Heads slowly nodded around the table.
Thom Randklev's eyes brightened. "You know exactly where the mine is?"
"I do. I was going to bring all of you in," Chapman lied. "This is merely sooner than I expected. And of course, you can have the contract to do the mining in addition to your share, Thom."
Randklev rubbed his hands together. "When do I begin?"
"That's the problem," Chapman told them. "The deal isn't ready to be signed." In calm tones, and putting a positive spin wherever he could, he described the events of the last few weeks from Jonathan Ryder's discovery of Syed Ullah's frozen account in the international bank Chapman had bought, to Robin Miller's escape from the Learjet in Athens. Then he explained what remained to be done in Khost, and that Judd Ryder, Eva Blake, and Robin Miller were still on the loose but would be found soon.
When he finished, there was a long silence.
"Christ, Marty," said one.
"This is a hell of a mess," said another.

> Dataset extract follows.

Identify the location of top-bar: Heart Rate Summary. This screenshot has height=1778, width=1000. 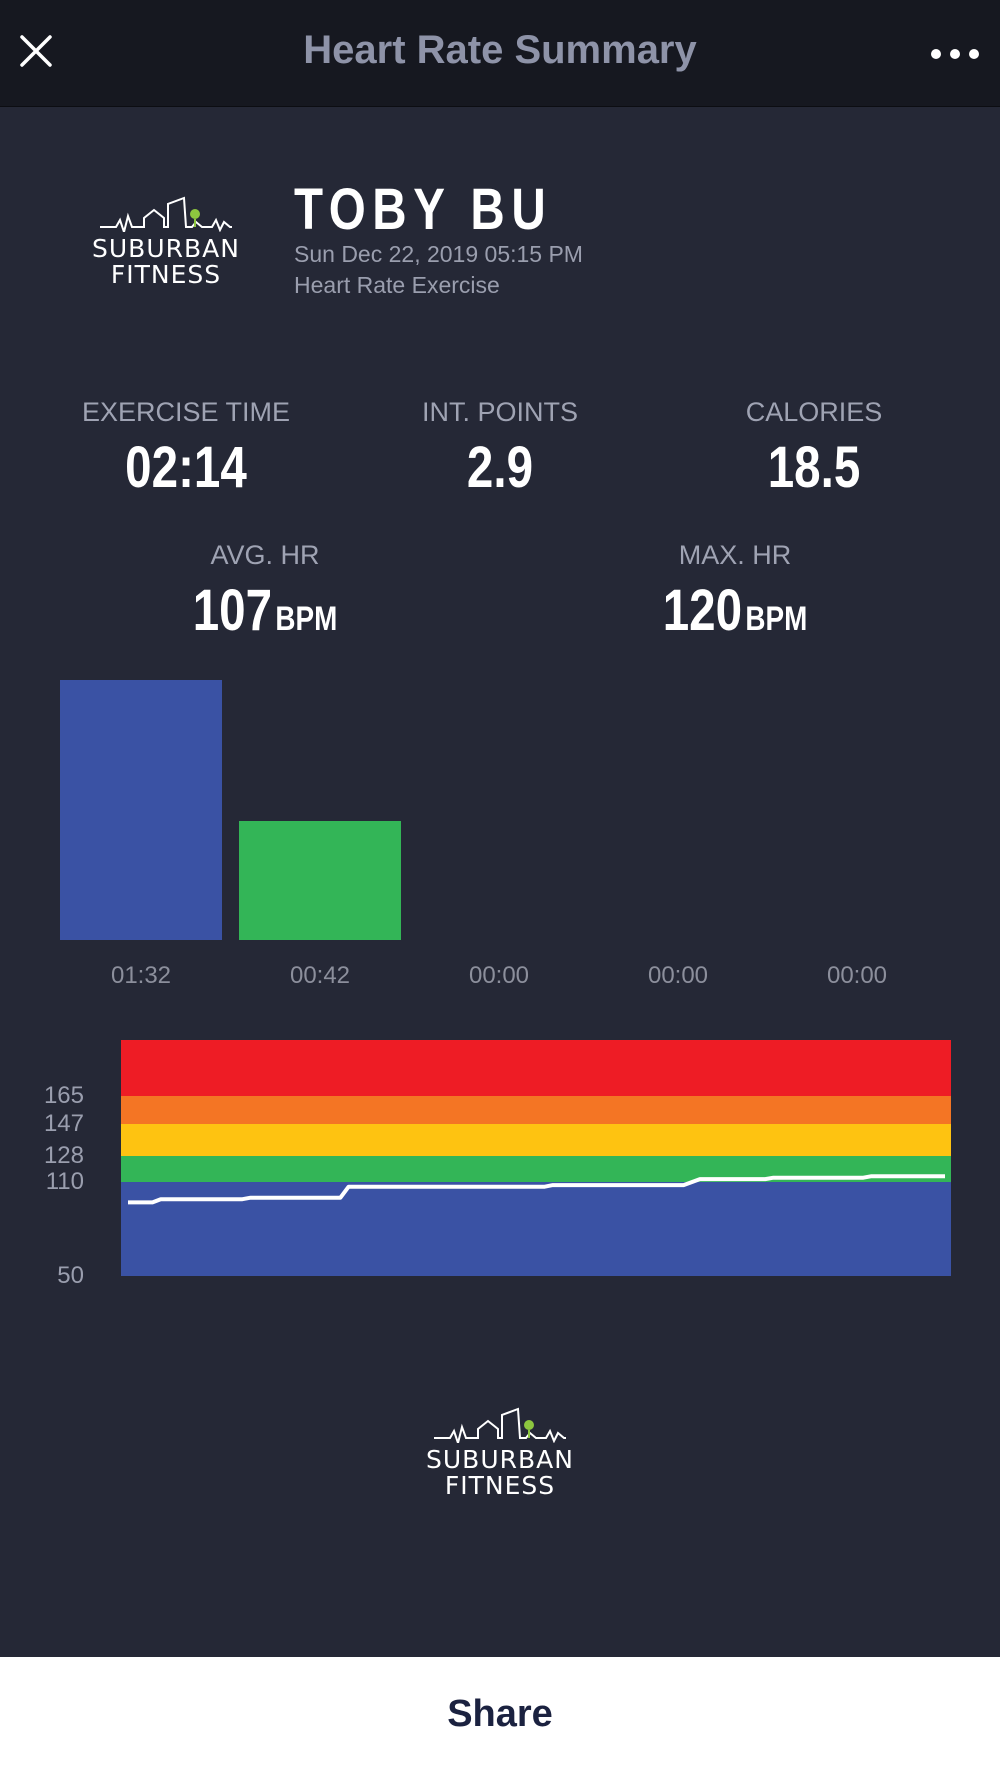
(500, 54).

"It's not that big a mess," Chapman said, "and think of the fortunes to be made."
"If the mine is as big as you say," decided Holmes, "we'd be bloody fools to interrupt the deal."

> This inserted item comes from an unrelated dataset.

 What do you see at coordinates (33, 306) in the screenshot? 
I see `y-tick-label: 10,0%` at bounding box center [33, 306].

"How much do you think it's worth?" asked Klok.
"From what I read, Mahmud's people had barely scratched the surface," Chapman said. "And of course they had the disadvantage of working with primitive equipment. I'd say it'll bring in at least a hundred trillion. Over decades, of course."
They smiled around the table. Then they laughed. The future was good.
Dresser concluded the discussion. "I'd say you have our complete cooperation, Marty." Then he glared. "But make damn certain you contain the situation. Do whatever you have to do. Don't f*ck it up. If you do, there'll be consequences." He looked around at the stony expressions. The men nodded agreement. "You won't like them."